= DIRECTIONS FOR THIS TASK =
Spot each line in the records below where the word "computer" occurs, then copy it.

= MATERIAL PROVIDED =
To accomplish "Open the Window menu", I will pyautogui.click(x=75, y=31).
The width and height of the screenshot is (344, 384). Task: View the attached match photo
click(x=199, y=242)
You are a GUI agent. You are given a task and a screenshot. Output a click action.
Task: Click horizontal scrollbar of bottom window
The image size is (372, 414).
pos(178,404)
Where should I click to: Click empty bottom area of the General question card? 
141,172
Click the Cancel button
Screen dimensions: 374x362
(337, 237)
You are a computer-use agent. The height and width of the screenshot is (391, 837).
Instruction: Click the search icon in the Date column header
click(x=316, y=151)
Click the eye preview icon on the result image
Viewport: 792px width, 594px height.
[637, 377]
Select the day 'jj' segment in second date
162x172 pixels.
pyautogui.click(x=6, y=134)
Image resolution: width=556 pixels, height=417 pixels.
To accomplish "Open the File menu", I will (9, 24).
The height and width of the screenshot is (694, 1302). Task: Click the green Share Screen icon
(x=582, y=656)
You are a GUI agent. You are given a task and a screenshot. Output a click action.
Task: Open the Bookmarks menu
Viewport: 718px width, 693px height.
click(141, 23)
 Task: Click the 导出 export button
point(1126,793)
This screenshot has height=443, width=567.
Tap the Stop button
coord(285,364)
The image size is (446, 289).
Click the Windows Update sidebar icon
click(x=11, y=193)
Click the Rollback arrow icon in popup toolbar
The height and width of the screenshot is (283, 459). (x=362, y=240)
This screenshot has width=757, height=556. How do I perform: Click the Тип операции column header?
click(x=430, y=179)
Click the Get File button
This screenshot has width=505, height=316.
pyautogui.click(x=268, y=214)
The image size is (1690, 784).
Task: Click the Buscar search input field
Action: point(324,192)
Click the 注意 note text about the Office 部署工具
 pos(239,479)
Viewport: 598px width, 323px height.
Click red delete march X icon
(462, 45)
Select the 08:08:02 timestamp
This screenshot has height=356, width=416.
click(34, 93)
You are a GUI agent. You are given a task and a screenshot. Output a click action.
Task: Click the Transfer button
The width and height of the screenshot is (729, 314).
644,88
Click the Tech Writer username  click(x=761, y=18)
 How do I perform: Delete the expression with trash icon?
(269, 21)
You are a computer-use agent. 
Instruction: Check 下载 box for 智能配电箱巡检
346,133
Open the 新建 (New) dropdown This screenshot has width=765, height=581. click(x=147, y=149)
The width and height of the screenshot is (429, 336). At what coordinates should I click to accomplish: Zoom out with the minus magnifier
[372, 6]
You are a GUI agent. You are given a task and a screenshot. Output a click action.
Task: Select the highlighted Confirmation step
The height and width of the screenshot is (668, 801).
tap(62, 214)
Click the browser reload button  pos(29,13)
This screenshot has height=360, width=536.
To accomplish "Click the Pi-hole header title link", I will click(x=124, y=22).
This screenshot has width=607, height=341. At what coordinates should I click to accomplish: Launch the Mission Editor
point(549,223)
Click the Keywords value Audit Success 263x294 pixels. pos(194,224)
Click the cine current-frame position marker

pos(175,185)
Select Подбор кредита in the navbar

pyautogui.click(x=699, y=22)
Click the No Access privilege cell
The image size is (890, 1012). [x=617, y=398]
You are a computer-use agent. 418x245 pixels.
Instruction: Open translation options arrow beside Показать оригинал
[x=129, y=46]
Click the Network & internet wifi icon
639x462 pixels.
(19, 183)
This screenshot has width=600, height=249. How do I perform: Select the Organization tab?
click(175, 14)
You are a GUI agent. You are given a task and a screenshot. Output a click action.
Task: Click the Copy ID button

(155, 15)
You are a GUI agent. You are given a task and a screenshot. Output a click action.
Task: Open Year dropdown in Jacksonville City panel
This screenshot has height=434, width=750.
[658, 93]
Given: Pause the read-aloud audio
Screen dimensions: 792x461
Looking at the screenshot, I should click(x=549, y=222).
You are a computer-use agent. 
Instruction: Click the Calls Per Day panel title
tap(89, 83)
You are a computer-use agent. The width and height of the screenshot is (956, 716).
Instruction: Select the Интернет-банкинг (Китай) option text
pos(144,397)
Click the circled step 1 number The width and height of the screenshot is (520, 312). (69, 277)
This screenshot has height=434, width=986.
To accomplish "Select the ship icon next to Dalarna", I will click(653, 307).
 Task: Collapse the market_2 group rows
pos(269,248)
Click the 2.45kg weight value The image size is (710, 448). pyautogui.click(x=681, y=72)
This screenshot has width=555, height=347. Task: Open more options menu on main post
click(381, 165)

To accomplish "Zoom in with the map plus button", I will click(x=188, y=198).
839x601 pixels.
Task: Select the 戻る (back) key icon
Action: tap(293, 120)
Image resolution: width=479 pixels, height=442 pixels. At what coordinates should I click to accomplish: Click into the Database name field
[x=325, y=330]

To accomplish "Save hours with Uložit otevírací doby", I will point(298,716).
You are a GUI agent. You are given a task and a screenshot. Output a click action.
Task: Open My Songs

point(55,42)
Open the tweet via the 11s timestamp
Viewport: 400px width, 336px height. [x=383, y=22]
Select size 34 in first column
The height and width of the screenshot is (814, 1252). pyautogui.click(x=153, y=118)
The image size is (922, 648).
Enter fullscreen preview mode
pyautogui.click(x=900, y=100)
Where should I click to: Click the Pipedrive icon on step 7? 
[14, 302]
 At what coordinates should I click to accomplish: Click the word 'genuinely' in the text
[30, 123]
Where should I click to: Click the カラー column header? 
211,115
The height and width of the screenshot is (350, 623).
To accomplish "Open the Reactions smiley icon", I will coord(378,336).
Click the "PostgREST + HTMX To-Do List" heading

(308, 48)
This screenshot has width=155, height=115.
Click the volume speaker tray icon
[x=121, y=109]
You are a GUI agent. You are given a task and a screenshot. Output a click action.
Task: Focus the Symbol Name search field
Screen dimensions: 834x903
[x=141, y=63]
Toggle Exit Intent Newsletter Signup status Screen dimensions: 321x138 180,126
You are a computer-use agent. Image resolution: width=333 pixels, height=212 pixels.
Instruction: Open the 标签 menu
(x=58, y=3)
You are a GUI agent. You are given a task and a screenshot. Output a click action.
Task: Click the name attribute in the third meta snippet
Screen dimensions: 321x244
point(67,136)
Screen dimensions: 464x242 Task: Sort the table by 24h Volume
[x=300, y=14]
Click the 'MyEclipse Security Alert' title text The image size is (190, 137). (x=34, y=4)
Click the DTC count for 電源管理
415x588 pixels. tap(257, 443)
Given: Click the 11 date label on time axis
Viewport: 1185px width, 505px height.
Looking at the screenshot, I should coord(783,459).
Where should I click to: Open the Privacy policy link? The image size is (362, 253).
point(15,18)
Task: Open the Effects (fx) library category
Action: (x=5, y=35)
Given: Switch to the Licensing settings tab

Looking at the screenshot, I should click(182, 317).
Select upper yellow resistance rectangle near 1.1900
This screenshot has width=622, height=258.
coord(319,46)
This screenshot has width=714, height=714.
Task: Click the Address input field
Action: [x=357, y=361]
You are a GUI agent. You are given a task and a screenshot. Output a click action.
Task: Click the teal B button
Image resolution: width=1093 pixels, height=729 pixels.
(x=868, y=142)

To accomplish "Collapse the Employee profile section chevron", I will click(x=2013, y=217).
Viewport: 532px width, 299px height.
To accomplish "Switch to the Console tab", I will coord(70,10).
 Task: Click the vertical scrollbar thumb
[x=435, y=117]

= EXERCISE SOLUTION =
You are a computer-use agent. The height and width of the screenshot is (391, 837).
You are a computer-use agent. 
You are a computer-use agent. 418x245 pixels.
You are a computer-use agent. 
You are a computer-use agent. The width and height of the screenshot is (956, 716).
You are a computer-use agent. Image resolution: width=333 pixels, height=212 pixels.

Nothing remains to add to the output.